## Given request
Please copy the records word for word, from the start through the line containing "click(686, 11)", including that line. Leave the pictures out of your copy.

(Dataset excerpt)
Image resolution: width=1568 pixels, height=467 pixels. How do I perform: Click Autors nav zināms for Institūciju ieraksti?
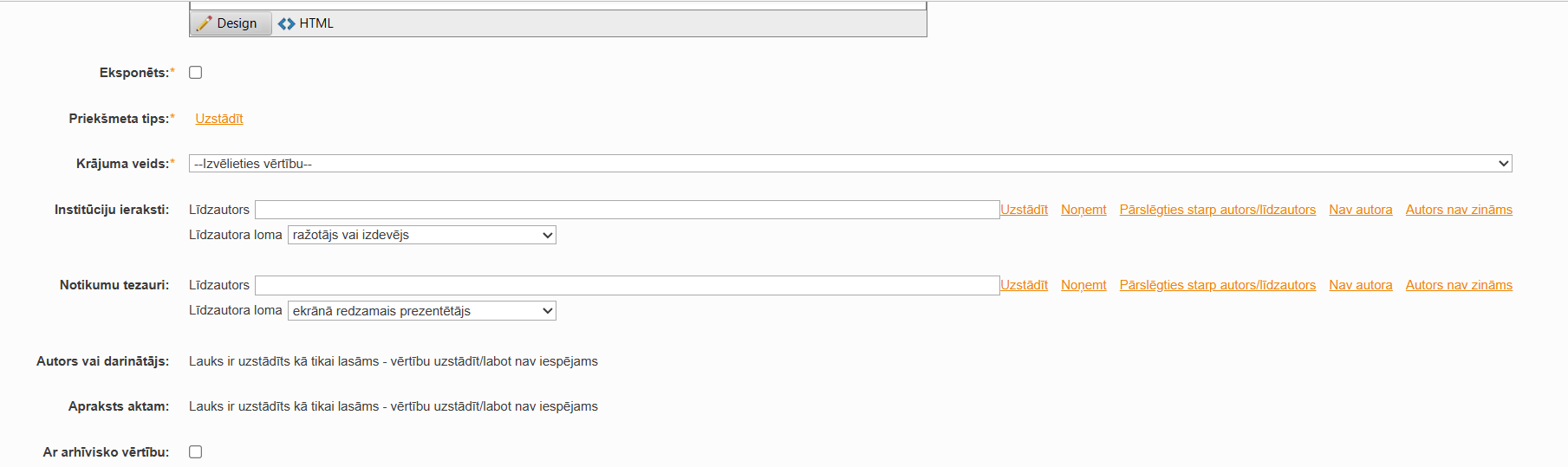click(1459, 210)
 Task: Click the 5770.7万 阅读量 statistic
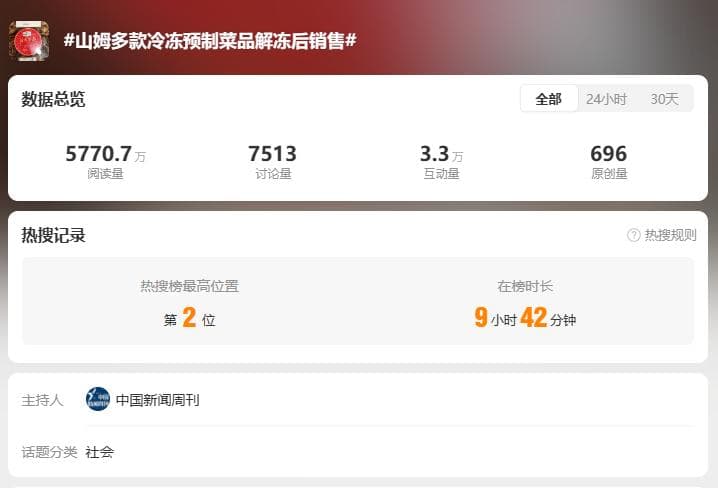pyautogui.click(x=105, y=161)
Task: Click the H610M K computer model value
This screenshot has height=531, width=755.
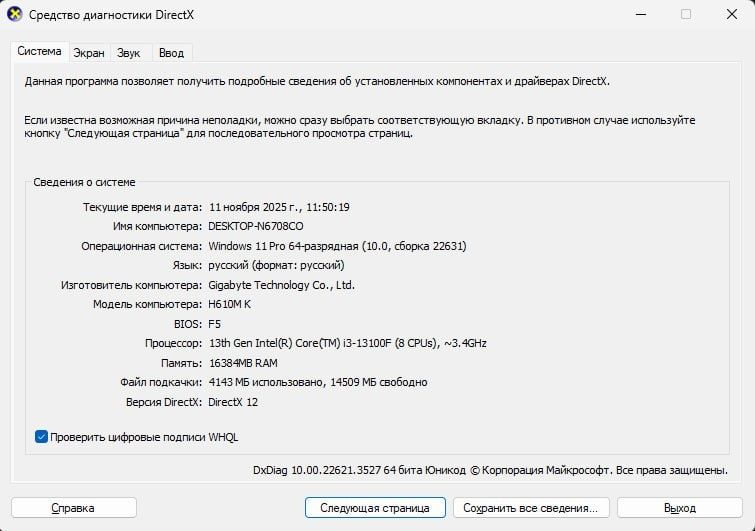Action: (x=231, y=304)
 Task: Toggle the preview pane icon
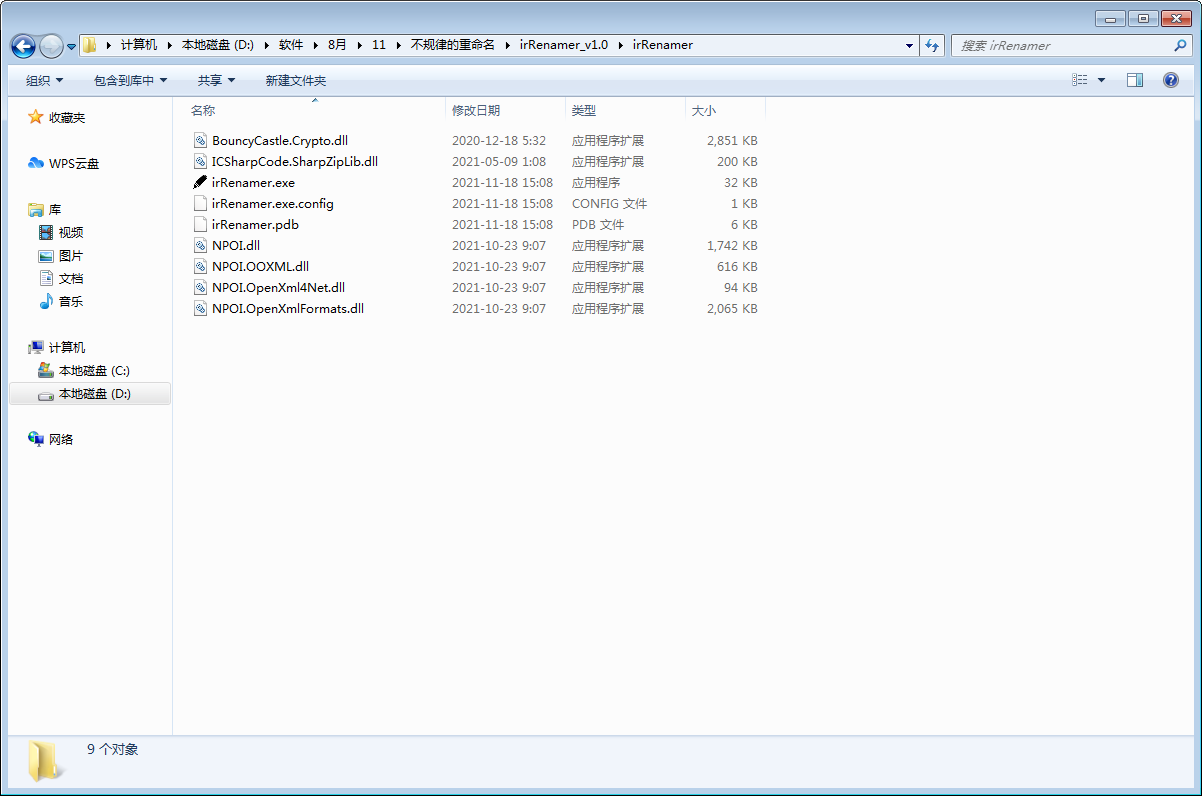1135,80
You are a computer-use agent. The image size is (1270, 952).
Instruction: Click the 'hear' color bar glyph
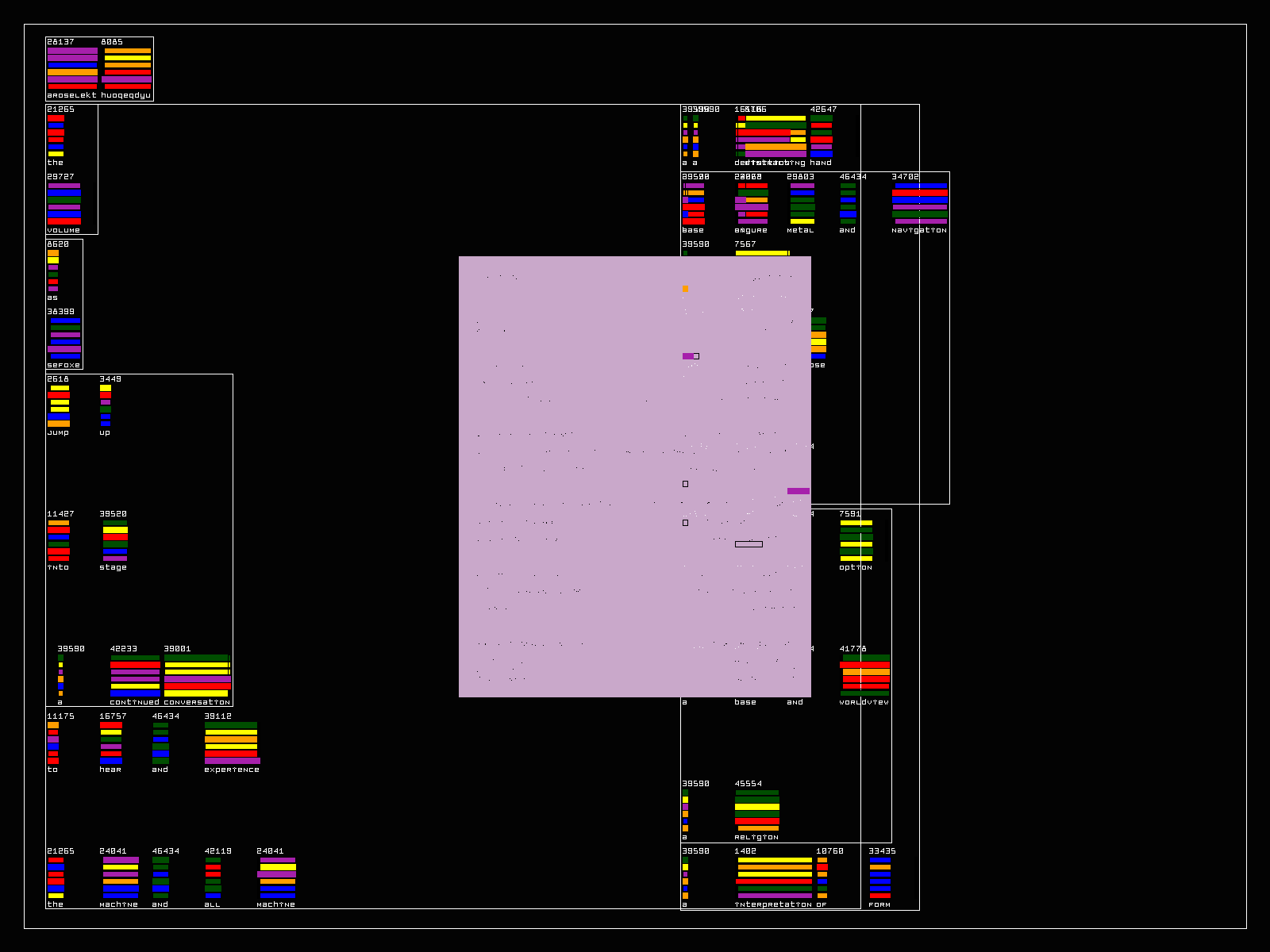[111, 743]
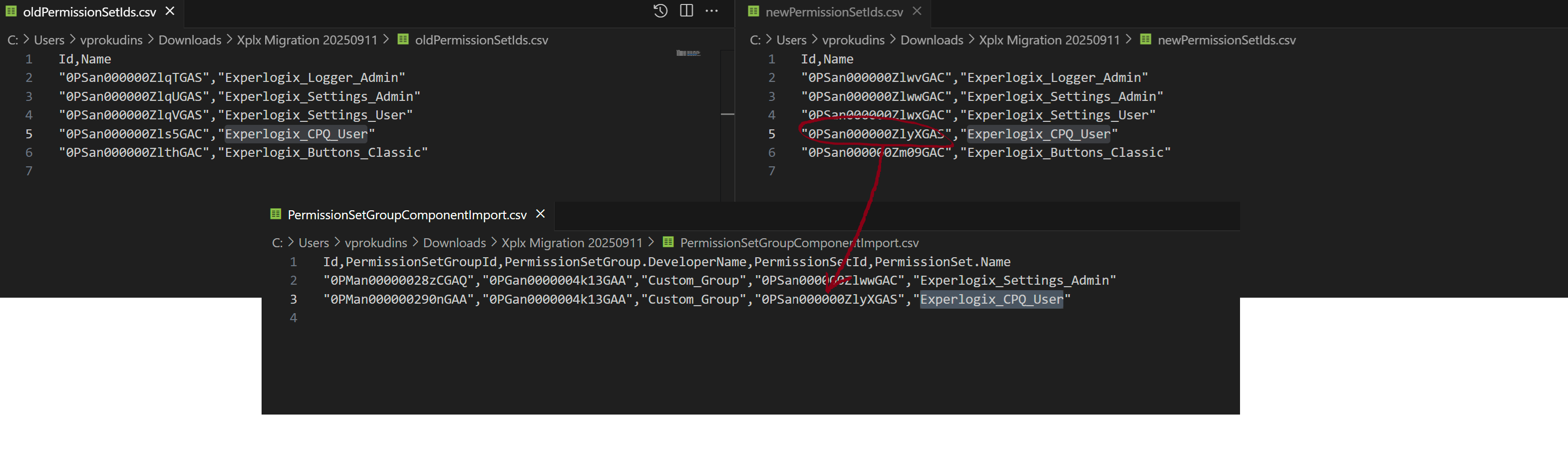Split the editor right
Screen dimensions: 1568x461
click(686, 11)
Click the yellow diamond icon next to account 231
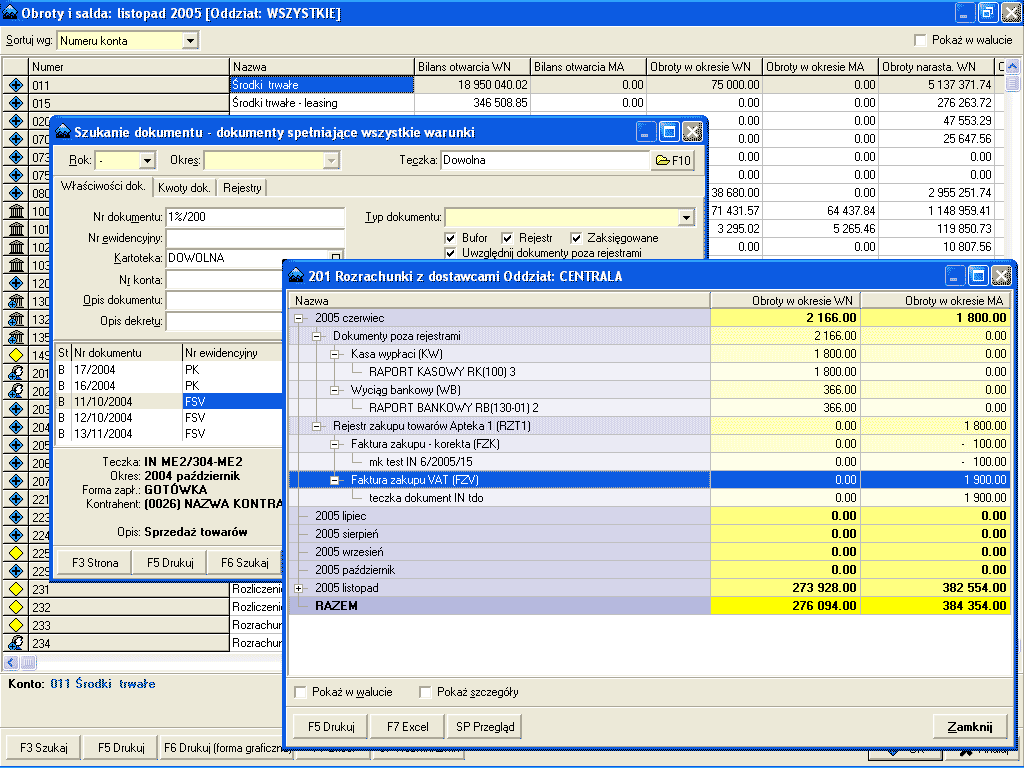The width and height of the screenshot is (1024, 768). 15,589
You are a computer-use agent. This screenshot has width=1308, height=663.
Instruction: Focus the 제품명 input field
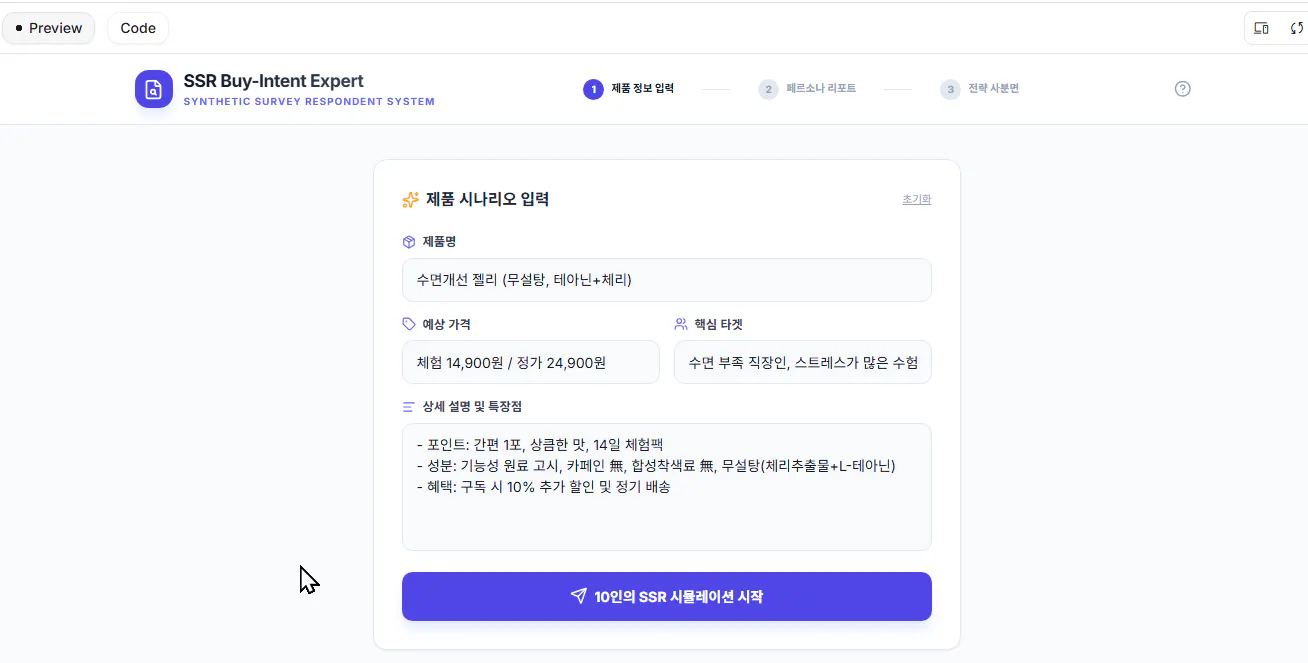point(666,280)
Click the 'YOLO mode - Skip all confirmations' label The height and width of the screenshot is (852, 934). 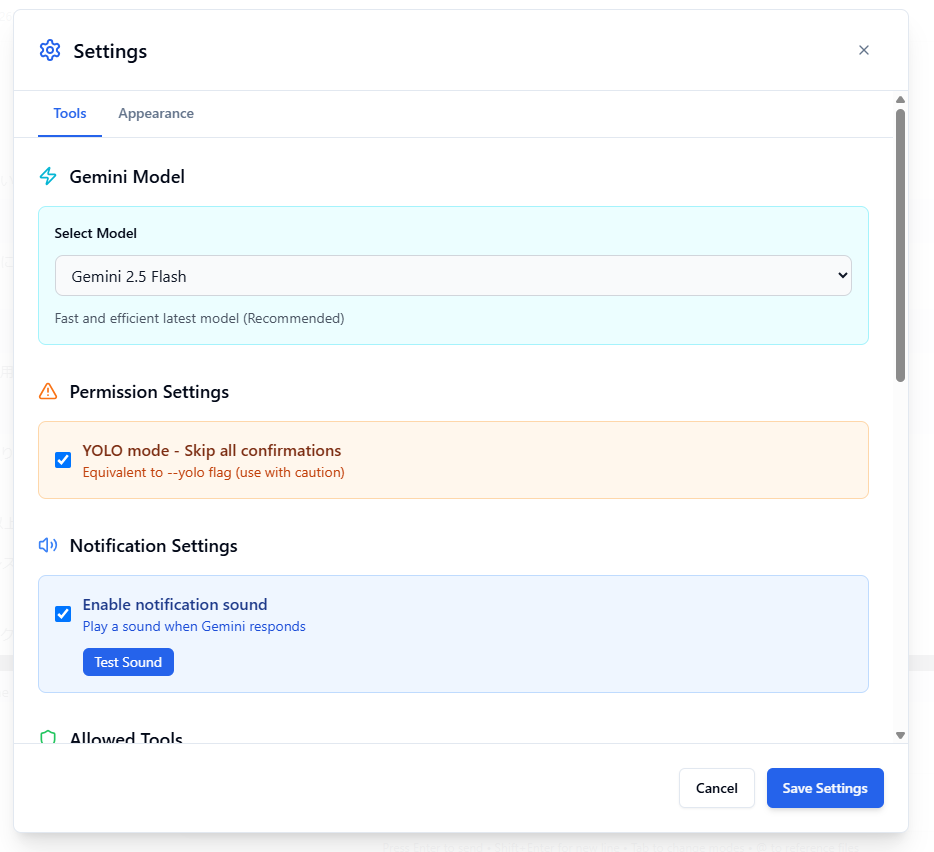coord(212,451)
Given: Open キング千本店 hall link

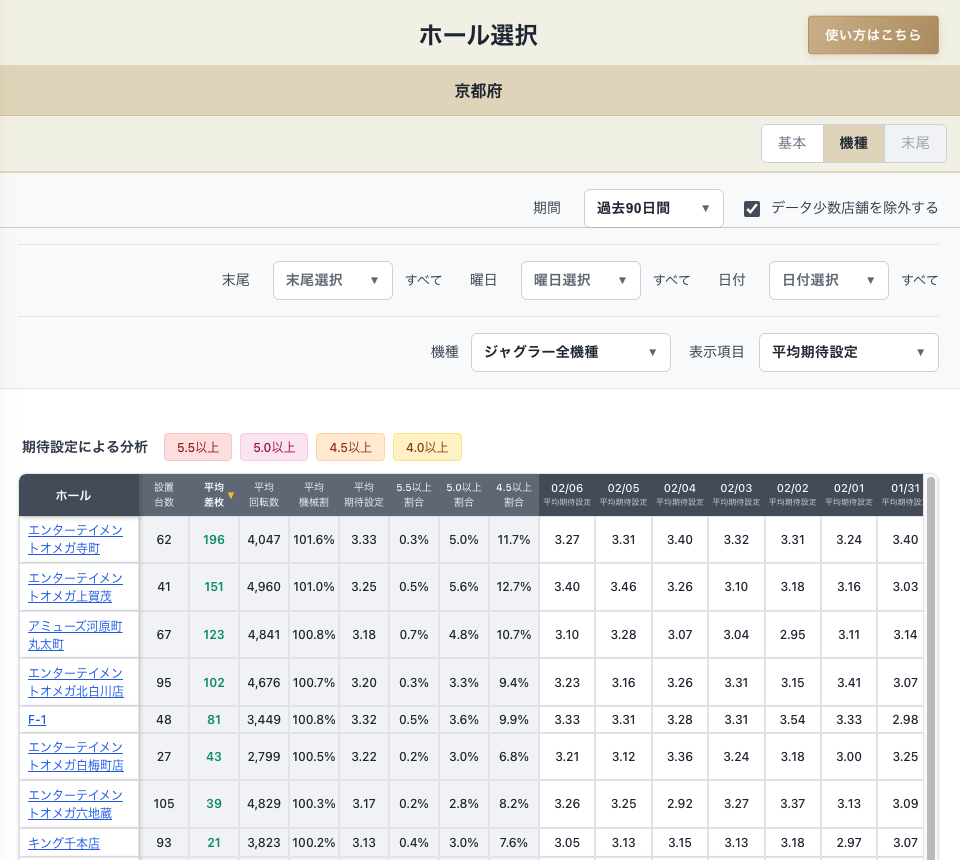Looking at the screenshot, I should (64, 843).
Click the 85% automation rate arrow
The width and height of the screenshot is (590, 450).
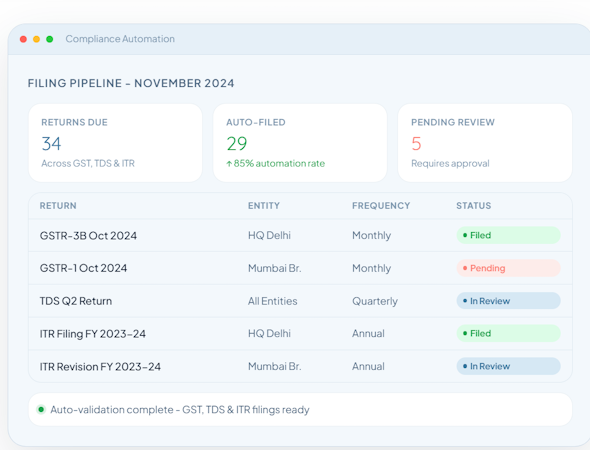click(x=229, y=164)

## Reply
Image resolution: width=1568 pixels, height=467 pixels. How do I perform: Click Autors nav zināms for Institūciju ieraksti?
click(1459, 210)
 Task: Click the 5770.7万 阅读量 statistic
pyautogui.click(x=105, y=161)
Task: Click the H610M K computer model value
This screenshot has height=531, width=755.
Action: (x=231, y=304)
 Task: Toggle the preview pane icon
1135,80
You are a computer-use agent. The image size is (1270, 952).
Instruction: Click the 'hear' color bar glyph
[111, 743]
Split the editor right
Screen dimensions: 1568x461
click(686, 11)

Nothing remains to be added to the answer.